Although 4WD is not even an option, intelligent electronics enable a series of surface conditions to be dealt with by the car’s front differential, drawing in the traction enhancing aspects of its anti-lock braking system that prove useful with its descent control function. It is hardly a serious off-road system but it can manage forestry drives and extractions from rain-soaked fields with a modicum of competence.

Overall, the Peugeot 5008 is an excellent family car, providing a level of practicality and ease of use that is eminently satisfactory.
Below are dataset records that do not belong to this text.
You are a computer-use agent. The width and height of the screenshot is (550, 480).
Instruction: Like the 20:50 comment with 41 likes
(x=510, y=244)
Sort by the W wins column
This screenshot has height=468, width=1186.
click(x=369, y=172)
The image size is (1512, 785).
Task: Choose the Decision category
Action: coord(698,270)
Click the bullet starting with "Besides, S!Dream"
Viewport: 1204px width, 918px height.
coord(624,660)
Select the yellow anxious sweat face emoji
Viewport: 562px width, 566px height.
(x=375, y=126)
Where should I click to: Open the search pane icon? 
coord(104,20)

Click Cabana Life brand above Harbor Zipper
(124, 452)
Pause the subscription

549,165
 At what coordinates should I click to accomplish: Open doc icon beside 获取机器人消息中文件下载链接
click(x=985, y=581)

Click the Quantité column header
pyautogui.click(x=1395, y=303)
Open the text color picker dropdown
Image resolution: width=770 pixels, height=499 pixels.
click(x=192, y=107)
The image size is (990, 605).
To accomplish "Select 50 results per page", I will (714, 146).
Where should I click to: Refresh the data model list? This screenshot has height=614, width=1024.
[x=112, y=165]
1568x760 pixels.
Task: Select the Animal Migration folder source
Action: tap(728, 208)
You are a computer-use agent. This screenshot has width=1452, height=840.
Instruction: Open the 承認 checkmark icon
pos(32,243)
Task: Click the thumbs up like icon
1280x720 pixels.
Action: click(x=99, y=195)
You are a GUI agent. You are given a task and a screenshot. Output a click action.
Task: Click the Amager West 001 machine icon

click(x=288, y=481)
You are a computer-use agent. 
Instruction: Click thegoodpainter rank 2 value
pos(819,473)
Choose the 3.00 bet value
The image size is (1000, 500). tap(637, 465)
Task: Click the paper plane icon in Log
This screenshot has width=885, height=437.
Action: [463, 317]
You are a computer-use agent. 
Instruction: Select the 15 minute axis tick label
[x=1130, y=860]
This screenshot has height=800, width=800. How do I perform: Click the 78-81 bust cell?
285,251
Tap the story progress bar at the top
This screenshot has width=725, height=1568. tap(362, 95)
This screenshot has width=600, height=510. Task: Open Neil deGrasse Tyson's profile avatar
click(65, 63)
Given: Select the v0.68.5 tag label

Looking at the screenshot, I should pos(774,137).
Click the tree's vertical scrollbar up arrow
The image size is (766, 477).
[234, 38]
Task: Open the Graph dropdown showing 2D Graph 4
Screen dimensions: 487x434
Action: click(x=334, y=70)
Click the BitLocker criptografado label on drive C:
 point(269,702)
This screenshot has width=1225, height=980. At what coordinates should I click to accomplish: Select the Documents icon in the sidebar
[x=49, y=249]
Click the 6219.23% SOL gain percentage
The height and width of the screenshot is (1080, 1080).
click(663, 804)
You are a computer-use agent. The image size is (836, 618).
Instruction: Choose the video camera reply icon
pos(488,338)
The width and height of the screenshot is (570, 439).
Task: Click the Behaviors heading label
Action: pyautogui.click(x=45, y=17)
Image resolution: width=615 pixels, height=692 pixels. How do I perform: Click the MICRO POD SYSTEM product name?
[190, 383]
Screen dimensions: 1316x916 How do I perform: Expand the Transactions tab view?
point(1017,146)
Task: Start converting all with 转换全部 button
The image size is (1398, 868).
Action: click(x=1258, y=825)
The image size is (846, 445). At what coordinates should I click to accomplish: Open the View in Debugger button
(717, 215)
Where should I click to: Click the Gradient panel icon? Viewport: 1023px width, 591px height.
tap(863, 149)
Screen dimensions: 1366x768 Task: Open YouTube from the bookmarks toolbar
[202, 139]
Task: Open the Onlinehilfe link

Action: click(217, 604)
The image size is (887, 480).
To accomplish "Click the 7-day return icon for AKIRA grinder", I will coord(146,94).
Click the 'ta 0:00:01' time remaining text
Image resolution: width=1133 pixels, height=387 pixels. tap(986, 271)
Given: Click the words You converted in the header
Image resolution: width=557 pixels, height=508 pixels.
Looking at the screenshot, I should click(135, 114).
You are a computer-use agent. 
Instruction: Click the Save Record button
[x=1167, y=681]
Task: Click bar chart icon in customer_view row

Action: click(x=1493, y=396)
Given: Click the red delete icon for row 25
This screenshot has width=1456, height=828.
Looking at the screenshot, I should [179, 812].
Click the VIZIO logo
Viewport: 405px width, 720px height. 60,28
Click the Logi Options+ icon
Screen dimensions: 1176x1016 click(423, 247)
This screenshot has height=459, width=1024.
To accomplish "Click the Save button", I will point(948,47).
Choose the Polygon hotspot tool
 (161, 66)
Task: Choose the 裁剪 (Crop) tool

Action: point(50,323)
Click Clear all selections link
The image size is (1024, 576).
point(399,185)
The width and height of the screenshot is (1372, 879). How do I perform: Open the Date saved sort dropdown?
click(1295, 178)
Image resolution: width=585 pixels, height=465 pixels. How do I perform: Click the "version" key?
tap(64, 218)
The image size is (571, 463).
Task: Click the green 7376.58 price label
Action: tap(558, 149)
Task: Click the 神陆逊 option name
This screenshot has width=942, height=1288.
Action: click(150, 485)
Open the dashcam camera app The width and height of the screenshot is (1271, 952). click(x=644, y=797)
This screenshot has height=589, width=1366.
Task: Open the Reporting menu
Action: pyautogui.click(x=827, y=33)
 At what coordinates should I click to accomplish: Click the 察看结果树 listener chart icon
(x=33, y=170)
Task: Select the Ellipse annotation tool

While ‘SUV’ has now become a hackneyed handle for this class of car, as long as you can tolerate that it actually defines as ‘family car’, it should provide relatively fuss-free transport for a few years, until the complex electronics architecture demands some reparative work.

Conclusion:   Apart from the aggressive styling of the 5008’s front-end that panders to the ‘4×4’ buyer, the latest model is actually a likeable, competent and capable mode of transport, for either private, or cost-effective business use. Four trim levels are available – Active, Allure, GT Line and GT – along with a 1.6-litre petrol, two 1.6-litre HDi tunes of diesel (100/120bhp) and two 2.0-litre HDi (150/180bhp) variants. The test car is at the lower end of the model spectrum.